Archive for February 2011
If You Write, You Are a Writer
I remember the day a published author said, “If you write, you are a writer.” That was an eye opener to me. She was speaking to a group of wanna-be writers at a writers’ conference. With that comment she instantly gave us permission to think of ourselves as writers. It took a while, but I gradually began to respond, “I’m a writer,” I responded when someone asked “What do you do?” Always before, depending on what stage of my life I would respond, “I’m a teacher or administrator,” or “I’m a decorator.” It took courage to begin saying “I’m a writer.” I felt like an imposter. Everyone is interested to meet a writer. Of course, I had to brace for the next questions, “What do you write?” and “Is it published?” “Where can I find it?” In the beginning I was writing personal essays. That response usually killed their interest. With more experience and focus to my writing I began writing a memoir. “I’m writing a memoir,” usually evoked a faint smile and a changed subject. No one wanted to directly say, “So what’s so special about your life?”

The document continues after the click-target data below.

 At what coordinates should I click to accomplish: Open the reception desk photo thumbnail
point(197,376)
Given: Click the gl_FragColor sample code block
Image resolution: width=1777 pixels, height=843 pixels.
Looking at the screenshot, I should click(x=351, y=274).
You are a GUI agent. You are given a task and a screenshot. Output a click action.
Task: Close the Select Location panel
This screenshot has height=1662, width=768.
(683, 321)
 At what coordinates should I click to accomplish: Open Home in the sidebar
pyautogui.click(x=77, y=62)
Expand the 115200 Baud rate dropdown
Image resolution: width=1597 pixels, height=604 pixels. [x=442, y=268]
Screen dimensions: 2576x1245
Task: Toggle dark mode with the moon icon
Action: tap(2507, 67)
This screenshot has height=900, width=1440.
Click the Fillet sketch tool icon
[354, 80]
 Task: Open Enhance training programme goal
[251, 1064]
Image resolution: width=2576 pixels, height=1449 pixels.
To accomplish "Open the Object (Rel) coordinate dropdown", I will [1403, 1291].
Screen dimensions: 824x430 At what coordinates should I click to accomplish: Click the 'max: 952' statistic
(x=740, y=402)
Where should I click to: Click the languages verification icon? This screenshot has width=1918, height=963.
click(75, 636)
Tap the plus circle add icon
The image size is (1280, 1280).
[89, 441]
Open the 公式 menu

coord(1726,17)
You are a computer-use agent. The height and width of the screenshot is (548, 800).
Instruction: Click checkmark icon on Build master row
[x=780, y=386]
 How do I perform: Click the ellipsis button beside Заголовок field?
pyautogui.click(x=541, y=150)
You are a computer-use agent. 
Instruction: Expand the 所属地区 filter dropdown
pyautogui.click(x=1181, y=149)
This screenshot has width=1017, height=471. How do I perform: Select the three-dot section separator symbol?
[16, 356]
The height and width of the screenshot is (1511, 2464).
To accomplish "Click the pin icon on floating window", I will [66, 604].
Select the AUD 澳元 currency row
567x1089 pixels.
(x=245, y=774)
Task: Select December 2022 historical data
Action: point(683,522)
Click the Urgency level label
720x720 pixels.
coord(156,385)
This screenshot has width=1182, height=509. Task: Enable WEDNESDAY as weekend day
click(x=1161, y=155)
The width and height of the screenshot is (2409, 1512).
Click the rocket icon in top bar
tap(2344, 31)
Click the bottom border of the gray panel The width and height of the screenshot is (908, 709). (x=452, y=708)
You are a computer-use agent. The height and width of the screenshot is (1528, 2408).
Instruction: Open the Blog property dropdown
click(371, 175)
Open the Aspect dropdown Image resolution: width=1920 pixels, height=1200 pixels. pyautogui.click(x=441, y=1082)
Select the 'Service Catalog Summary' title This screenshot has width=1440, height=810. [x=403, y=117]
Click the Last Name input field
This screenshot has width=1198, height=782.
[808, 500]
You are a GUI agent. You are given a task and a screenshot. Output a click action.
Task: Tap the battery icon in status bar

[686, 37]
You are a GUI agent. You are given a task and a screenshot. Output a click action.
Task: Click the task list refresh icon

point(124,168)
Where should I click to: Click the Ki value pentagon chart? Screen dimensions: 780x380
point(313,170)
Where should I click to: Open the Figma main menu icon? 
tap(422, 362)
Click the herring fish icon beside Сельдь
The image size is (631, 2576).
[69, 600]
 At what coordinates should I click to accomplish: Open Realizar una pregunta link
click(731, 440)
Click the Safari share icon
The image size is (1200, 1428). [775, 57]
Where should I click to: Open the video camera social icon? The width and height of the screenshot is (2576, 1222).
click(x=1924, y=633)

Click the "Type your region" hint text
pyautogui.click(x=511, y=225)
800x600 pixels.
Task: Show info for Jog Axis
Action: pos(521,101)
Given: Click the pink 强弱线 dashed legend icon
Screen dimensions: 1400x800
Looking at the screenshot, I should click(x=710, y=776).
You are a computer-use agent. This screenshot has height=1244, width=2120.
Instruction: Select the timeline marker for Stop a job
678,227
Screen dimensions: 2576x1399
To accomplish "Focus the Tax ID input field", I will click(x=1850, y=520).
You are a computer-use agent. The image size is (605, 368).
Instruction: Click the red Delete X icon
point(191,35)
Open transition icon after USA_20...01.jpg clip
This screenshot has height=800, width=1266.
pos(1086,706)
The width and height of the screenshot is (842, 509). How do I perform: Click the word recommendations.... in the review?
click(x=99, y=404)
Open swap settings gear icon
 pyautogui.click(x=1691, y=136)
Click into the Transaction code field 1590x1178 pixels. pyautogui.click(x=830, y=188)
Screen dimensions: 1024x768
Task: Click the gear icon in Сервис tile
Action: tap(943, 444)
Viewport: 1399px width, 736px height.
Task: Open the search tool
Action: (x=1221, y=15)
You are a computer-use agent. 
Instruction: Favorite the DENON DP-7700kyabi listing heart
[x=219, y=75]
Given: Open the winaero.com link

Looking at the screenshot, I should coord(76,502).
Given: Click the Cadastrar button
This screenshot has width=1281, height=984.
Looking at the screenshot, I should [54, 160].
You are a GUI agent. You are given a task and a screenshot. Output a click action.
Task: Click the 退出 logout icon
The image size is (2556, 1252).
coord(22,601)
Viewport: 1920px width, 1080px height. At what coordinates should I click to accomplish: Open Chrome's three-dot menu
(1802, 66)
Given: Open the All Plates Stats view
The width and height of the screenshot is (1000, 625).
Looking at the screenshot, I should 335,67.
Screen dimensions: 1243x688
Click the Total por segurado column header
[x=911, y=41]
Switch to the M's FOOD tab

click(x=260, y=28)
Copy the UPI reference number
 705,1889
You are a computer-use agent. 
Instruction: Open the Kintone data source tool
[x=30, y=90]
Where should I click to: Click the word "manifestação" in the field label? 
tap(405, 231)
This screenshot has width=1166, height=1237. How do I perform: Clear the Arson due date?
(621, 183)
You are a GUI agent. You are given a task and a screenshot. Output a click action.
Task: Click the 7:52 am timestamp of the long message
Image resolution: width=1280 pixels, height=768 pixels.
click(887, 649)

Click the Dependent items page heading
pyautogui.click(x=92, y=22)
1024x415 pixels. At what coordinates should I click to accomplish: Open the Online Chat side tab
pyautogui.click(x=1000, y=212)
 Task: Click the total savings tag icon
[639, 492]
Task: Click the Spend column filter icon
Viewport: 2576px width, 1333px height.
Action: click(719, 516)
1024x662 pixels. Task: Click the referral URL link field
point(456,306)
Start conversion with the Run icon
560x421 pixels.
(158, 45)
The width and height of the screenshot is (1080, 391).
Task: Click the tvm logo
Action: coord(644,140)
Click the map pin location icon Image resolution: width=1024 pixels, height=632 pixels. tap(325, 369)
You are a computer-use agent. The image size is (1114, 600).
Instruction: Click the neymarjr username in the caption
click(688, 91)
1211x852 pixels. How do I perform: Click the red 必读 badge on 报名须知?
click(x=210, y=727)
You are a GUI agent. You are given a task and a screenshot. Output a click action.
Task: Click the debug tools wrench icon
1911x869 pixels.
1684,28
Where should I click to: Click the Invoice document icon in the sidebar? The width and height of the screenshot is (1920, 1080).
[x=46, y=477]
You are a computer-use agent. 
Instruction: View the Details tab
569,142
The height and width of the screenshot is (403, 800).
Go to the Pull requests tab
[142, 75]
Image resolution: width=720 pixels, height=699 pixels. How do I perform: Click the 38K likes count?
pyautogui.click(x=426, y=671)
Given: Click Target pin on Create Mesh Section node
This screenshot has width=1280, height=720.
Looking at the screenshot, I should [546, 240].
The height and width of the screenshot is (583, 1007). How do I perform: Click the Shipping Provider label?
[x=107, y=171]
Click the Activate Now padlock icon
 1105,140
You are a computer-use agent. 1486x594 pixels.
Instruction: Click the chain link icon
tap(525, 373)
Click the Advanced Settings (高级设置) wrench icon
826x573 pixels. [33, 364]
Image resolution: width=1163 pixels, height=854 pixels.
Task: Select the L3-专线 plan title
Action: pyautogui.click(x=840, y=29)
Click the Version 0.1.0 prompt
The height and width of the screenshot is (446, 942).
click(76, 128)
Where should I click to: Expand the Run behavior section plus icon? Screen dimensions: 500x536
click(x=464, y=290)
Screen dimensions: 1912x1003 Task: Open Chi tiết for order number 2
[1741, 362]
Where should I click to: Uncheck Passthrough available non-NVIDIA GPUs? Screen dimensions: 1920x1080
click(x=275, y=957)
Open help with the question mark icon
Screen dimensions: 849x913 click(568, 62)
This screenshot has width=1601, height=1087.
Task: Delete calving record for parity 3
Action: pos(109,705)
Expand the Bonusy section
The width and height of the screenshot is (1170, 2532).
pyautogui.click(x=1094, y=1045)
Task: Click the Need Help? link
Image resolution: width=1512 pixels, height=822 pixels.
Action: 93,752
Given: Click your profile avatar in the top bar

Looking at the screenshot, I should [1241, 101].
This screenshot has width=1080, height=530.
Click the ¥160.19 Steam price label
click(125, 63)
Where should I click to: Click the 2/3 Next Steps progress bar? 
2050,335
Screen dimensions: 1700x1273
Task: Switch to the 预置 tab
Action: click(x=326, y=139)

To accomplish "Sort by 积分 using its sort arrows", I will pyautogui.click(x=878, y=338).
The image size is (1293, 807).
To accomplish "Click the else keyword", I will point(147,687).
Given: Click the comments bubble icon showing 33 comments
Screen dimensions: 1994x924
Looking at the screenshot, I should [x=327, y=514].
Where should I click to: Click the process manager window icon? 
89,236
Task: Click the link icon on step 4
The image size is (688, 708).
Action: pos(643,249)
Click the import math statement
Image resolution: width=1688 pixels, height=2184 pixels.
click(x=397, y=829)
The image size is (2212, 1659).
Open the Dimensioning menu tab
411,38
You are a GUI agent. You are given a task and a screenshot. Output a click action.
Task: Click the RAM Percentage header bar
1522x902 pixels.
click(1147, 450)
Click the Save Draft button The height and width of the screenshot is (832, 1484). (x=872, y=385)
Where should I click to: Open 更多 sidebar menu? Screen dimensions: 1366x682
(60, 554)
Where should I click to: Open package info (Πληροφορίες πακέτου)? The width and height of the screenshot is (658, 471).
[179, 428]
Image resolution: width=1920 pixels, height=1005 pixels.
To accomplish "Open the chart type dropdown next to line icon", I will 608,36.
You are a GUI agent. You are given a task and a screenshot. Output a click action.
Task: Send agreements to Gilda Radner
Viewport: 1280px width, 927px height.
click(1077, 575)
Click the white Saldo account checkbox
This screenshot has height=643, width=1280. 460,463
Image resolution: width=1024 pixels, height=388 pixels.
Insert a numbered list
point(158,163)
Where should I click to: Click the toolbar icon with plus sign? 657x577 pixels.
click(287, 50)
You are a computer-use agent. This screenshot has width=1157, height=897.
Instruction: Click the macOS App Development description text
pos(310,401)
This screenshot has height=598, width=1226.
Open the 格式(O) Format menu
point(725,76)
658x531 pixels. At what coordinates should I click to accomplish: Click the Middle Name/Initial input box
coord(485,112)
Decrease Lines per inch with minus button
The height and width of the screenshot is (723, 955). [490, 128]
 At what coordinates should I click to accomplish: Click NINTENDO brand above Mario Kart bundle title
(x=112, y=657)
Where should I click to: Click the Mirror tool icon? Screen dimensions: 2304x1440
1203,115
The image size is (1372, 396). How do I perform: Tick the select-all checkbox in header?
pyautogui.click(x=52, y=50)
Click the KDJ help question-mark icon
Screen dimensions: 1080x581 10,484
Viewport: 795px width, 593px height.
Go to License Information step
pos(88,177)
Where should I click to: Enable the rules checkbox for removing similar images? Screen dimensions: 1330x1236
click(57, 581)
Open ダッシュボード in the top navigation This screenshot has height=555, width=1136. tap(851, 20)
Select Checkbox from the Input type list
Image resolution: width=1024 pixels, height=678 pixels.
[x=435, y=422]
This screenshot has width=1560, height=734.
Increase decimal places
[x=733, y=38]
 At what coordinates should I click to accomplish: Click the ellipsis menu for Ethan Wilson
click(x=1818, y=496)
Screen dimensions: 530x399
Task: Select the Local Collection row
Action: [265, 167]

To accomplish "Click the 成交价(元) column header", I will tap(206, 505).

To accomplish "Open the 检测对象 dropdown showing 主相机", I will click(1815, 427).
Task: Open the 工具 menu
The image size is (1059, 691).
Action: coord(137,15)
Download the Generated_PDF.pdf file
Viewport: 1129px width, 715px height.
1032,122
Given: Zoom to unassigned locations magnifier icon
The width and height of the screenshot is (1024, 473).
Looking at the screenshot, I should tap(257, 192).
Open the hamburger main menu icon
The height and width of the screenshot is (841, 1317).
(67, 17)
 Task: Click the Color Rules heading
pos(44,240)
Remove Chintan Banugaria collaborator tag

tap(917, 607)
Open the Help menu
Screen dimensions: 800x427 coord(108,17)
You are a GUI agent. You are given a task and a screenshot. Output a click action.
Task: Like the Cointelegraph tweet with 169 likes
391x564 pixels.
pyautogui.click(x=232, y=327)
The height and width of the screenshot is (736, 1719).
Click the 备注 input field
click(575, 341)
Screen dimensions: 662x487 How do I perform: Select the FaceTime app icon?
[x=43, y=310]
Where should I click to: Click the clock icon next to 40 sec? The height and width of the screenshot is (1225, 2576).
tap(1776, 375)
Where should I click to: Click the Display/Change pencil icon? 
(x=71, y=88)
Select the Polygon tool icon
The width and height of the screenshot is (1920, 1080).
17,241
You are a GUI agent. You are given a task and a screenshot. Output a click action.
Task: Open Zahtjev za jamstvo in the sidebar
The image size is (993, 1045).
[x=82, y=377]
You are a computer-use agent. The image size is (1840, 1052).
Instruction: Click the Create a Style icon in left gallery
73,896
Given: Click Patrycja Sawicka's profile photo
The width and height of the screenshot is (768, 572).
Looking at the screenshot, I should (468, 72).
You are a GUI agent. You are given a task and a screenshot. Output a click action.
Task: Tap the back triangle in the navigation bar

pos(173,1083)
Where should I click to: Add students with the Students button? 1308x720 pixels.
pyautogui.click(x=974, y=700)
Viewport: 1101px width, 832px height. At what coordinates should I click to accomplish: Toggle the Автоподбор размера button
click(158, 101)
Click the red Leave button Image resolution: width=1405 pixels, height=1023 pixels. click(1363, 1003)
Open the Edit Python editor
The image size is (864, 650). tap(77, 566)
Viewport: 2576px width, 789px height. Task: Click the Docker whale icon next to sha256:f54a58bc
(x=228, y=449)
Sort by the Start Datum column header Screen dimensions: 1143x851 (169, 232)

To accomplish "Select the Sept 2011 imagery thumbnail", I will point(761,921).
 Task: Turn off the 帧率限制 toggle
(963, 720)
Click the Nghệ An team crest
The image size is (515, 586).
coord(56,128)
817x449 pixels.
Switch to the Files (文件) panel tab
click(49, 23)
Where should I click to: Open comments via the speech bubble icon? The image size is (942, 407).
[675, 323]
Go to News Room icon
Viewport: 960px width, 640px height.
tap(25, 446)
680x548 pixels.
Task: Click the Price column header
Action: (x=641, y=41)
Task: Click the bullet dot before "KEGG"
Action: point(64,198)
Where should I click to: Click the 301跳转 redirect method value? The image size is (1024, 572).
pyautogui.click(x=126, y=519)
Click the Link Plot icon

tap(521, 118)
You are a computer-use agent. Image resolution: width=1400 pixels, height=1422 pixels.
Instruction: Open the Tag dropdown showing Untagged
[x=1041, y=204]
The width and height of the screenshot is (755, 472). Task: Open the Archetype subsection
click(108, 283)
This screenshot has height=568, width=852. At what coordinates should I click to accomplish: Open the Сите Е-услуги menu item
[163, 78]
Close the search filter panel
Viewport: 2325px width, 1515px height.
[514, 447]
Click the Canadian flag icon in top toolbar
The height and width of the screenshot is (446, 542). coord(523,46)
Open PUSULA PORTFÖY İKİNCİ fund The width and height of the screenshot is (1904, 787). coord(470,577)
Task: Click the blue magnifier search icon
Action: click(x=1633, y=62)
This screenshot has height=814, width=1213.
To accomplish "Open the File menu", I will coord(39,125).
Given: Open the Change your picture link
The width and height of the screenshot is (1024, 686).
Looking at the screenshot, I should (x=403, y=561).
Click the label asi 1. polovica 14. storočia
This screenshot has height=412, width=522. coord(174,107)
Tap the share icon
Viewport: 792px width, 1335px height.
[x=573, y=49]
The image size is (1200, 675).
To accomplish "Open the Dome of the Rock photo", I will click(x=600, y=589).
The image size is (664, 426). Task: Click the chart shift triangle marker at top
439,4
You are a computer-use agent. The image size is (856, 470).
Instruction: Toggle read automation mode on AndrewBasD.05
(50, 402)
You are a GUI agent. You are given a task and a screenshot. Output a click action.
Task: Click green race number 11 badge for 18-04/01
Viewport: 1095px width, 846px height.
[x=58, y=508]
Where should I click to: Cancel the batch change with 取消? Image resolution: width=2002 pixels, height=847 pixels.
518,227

After attending writing workshops and joining writing groups I felt more like one of them—a writer. I designed business cards with my name and address and WRITER boldly printed under my name. By doing the cards on the computer, I could add information as needed. One of my first writing endeavors was writing a column for a local newspaper on decorating—a topic taken from my profession as a decorator. I added WRITER/COLUMNIST to my business card. Newspaper editors are eager to have new column ideas. Write what you know and share it whether it is your hobby or your profession. You feel like a bona fide writer when you see your byline in print.
For one of my writing groups I volunteered to write a monthly newsletter—The Collective Connection—with writing tips and member news. Writing groups are wonderful support for new writers. I recommend joining or starting a writing group. I became a member of The Tennessee Writers Alliance and attended their conference. I added member TWA to my card. As a member of The Council for the Written Word, a writing group, I submitted a story for an anthology and had it accepted for publication. With that accomplishment, I proudly added AUTHOR under my name.
Publishing is not necessarily the goal of every writer. Writing for many is simply for their own pleasure. For some, as Pulitzer Prize nominee poet Stellasue Lee says, “writing is like breathing, I have to do it.” She breathed life into two recent poetry books, Crossing the Double Yellow Line and Firecracker Red.
If you enjoy writing, write. If you write, you are a writer.
YOU SHOULD WRITE A BOOK
I guess almost everyone has thought about writing a book. It has been my intention forever; I always loved to write. Though I had no idea what I would write about, there it was tucked in the back of my mind—the goal to write a book some day. Writing a whole book of fiction seemed daunting—still does. I was better at writing about life experiences or taking an idea from reality and embellishing it into a fiction piece. Something like television shows do with story lines—taking an idea right off the front page.
As the years went on and I got older, my plan of one day writing a book became just a line on my “bucket list” and not even near the top of the list. There were many days in the convent—especially in the novitiate—as young new entrants breaking rules and getting into trouble, we often commented that “we should write a book.”
One day I wrote a story about my experience of surviving a tornado as a child. I joined a group of people interested in writing who offered critiques at a Barnes and Noble book store. It was a group of new writers, many like me, wondering if what they wrote was considered any good. Experienced writers critiqued the work of anyone brave enough to read their stories. I took the plunge and read my tornado story. The idea might have been good, but the writing was limp. Even so, the group gave me an encouraging critique. I continued to edit and rewrite the story. Rewriting is a way of life for writers. As literary agent Noah Lukeman says, There are no good writers, only great re-writers.
After sharing experiences of my convent life with friends, the mantra became, “You should write a book.” And so more than five years and many rewrites later the manuscript is complete—FROM MONASTERY TO MATRIMONY. I can cross that one off my “bucket list.” Getting a book published is the next line on the list. I’m making progress.